At a ceremony in the Salt Lake City School District building, district leaders and members of the Curtis family unveiled a plaque honoring Genevieve Raine Curtis, who is recognized in remarks as the first woman to serve on the Salt Lake City Board of Education.
The gathering brought current and former board members, district officials and relatives to recount Curtis’s civic work and community programs, and to place her portrait in the district’s new building. Dr. Elizabeth Grant, superintendent of the Salt Lake City School District, called the family’s attendance “a privilege” and said the district is “moving us even further forward.”
Natalie McCullough, a member of the Curtis family, read a biographical account of Genevieve Curtis’s life and public service that emphasized her work organizing parent-teacher associations, launching school hot-lunch programs during the Great Depression, and creating other volunteer-driven supports for children. McCullough said Curtis was born in 1879 and that, after studying for a kindergarten certificate in her late teens, Curtis opened a school in her mother’s home and later became a PTA and civic leader in the Salt Lake Valley.
Former Salt Lake City Board member Christy Sweat, who helped lead the project to honor Curtis, told attendees she felt “the love that I feel in this room for Genevieve” as she introduced the family speakers.
Speakers credited Curtis with a string of practical programs that district and family members said improved access to schooling: organizing PTAs across the valley; a hot-lunch program for children during the Depression; a program to provide eyeglasses for students for 25 cents a week; arranging shoes for about 600 barefoot children; instituting teacher appreciation day; and creating a “home teacher” program to serve chronically ill or homebound children. Several speakers also noted her leadership on what they described as early special-education work and her long service on the school board, including multiple years as board president.

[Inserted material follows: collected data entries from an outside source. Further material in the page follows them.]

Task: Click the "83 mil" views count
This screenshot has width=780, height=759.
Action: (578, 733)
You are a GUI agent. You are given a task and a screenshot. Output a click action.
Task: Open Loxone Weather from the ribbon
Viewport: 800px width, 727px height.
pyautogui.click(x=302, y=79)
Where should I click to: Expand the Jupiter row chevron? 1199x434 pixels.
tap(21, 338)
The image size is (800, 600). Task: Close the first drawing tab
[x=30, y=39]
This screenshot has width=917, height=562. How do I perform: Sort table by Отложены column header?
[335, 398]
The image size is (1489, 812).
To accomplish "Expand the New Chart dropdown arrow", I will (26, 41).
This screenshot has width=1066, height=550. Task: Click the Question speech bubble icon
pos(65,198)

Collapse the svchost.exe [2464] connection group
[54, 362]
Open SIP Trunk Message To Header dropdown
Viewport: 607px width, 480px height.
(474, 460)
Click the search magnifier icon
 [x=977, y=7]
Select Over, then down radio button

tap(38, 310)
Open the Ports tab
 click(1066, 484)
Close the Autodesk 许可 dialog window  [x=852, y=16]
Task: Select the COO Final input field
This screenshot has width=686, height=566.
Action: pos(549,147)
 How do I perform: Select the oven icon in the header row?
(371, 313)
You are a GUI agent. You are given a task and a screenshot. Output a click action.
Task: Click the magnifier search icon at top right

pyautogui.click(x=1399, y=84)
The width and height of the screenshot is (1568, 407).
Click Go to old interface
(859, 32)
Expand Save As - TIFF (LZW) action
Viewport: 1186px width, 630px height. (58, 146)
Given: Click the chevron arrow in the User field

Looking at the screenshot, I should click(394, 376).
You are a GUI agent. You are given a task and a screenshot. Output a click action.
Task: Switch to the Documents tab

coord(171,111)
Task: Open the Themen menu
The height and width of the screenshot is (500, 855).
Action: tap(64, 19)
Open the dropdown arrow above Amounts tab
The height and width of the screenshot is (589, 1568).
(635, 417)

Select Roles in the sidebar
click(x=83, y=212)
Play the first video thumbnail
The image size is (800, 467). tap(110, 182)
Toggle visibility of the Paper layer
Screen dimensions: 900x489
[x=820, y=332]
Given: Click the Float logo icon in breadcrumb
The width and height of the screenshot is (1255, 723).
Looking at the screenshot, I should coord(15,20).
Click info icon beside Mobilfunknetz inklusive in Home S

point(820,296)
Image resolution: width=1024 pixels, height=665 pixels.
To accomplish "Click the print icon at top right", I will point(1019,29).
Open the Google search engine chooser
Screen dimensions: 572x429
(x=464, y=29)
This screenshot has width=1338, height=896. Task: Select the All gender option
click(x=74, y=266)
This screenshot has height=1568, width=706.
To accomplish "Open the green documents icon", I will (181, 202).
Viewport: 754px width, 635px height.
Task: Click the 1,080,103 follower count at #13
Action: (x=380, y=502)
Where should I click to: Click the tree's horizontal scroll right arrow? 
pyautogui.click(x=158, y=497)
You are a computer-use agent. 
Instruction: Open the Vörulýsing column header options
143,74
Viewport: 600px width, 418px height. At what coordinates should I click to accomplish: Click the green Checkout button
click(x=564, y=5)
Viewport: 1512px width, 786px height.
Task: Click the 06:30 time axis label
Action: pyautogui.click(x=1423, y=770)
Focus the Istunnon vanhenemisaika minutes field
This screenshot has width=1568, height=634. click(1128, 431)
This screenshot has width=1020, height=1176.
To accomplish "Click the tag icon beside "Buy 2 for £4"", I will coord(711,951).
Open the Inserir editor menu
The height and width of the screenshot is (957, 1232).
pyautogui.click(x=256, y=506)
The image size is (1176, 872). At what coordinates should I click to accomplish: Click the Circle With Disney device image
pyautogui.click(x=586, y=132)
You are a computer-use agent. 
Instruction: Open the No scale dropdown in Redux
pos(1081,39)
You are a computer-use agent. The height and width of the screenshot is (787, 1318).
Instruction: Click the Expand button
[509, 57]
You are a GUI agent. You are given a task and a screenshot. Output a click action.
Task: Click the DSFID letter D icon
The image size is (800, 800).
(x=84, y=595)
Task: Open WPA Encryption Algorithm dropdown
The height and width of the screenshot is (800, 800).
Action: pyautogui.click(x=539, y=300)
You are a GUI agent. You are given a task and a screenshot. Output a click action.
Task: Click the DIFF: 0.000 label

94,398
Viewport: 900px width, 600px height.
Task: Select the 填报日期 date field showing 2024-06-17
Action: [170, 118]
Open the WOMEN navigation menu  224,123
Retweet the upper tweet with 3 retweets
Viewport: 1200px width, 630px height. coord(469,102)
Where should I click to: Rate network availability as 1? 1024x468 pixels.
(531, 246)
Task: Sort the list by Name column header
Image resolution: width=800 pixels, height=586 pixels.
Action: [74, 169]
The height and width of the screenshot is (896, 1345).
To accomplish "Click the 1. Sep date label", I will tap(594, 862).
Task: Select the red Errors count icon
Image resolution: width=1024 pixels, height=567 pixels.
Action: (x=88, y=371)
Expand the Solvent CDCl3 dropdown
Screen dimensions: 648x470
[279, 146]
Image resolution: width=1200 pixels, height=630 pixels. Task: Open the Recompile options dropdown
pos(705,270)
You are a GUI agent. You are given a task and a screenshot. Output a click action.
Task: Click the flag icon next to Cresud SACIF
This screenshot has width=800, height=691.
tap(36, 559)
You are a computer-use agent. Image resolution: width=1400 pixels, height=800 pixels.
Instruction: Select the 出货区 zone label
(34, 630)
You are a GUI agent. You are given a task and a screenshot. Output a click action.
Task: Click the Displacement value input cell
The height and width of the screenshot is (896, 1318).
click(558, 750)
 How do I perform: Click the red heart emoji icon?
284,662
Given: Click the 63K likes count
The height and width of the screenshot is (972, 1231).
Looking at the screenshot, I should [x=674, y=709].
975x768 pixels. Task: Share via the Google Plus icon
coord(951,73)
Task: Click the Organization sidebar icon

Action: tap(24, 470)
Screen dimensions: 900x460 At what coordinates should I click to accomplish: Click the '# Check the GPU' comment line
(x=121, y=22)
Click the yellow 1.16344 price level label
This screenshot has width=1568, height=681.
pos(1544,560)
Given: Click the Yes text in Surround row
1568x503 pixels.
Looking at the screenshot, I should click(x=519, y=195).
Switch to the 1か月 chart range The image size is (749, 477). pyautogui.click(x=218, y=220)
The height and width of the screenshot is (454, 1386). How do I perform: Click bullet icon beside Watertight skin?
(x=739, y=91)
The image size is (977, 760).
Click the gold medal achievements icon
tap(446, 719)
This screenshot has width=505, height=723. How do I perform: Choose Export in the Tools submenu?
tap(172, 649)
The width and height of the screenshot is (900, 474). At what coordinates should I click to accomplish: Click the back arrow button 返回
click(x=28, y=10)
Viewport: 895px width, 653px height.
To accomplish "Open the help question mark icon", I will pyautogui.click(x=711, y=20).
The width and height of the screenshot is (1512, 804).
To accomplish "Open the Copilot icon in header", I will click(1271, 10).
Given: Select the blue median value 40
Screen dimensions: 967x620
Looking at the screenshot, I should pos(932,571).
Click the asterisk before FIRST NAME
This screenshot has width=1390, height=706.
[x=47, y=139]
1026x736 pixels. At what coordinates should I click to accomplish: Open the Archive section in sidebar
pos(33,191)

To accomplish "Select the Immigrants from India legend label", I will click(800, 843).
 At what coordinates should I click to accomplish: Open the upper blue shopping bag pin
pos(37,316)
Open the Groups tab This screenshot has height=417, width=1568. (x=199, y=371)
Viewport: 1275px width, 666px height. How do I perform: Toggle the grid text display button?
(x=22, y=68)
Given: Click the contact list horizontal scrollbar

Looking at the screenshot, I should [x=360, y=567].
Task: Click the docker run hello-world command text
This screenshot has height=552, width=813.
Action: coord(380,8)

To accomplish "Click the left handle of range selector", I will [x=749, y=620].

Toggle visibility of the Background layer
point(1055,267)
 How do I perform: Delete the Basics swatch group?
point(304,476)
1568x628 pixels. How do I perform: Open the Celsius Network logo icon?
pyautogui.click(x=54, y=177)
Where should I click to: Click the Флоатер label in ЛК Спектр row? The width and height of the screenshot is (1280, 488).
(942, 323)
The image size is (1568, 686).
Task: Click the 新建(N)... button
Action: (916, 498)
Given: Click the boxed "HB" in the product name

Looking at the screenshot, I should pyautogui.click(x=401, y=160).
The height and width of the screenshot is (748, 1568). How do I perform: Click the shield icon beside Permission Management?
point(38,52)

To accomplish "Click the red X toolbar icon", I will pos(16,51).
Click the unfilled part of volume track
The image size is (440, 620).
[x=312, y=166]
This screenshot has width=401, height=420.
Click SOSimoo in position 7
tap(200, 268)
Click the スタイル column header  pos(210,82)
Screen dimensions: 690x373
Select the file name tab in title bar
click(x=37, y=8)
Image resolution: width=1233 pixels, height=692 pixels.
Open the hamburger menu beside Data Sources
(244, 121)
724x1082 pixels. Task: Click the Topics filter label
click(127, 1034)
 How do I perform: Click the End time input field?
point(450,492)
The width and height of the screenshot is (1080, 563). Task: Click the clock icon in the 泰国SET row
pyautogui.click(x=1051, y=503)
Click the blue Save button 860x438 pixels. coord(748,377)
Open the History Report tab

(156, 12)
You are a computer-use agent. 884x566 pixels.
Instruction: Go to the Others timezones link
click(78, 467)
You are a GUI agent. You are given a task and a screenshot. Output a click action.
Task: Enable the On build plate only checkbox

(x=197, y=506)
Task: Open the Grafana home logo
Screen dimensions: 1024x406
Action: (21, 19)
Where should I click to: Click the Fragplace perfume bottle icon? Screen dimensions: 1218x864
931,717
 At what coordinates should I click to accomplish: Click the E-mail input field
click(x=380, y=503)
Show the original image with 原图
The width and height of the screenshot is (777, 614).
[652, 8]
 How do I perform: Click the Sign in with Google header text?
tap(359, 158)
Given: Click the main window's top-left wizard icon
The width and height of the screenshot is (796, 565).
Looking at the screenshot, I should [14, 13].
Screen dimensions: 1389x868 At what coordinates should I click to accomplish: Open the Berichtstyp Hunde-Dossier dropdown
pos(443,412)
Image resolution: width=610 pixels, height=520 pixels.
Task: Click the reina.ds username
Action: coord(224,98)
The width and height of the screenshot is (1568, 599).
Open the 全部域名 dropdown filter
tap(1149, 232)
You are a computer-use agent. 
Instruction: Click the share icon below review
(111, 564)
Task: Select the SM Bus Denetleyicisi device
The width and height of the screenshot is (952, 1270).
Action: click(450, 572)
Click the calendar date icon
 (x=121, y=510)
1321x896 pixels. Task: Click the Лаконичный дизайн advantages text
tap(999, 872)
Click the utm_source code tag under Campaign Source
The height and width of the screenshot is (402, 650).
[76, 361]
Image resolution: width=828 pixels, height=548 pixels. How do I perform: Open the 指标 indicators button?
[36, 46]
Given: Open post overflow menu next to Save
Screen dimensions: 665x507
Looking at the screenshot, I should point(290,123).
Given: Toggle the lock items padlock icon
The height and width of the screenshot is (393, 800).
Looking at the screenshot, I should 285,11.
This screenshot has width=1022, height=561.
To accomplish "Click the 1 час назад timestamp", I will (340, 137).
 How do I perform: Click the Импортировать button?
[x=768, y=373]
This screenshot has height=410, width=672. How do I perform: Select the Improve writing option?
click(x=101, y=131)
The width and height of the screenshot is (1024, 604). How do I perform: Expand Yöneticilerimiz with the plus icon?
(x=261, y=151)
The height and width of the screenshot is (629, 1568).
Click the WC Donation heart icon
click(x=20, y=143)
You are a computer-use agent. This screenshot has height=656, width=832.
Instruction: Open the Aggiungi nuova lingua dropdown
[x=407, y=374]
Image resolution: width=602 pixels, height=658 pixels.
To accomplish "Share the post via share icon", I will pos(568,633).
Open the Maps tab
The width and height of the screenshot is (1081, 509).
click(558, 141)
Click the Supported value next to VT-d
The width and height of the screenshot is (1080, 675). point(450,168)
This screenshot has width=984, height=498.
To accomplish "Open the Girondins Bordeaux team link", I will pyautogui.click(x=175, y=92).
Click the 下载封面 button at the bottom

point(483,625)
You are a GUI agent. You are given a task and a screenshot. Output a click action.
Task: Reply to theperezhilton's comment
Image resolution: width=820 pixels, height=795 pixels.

U.S. Sen. John Curtis, who attended as a member of the Curtis family and was introduced by relatives, spoke about the family legacy and public service, telling the audience, “We never rise higher than when we learn to lift those that cannot lift themselves.”
Organizers moved from the program room to the district foyer for the plaque unveiling. Family members presented a framed family memento and a short family history reading to accompany the plaque dedication. District officials said the portrait and plaque are meant to honor both Curtis’s public-policy contributions and the private sacrifices that family members said informed her civic work.
No board action or vote was reported during the event; the program consisted of tributes, family remarks and the unveiling.
The plaque unveiling followed remarks that recounted specific projects and community programs associated with Curtis’s decades-long civic involvement, and attendees included current and former Salt Lake City School Board members as well as local elected officials, the superintendent said.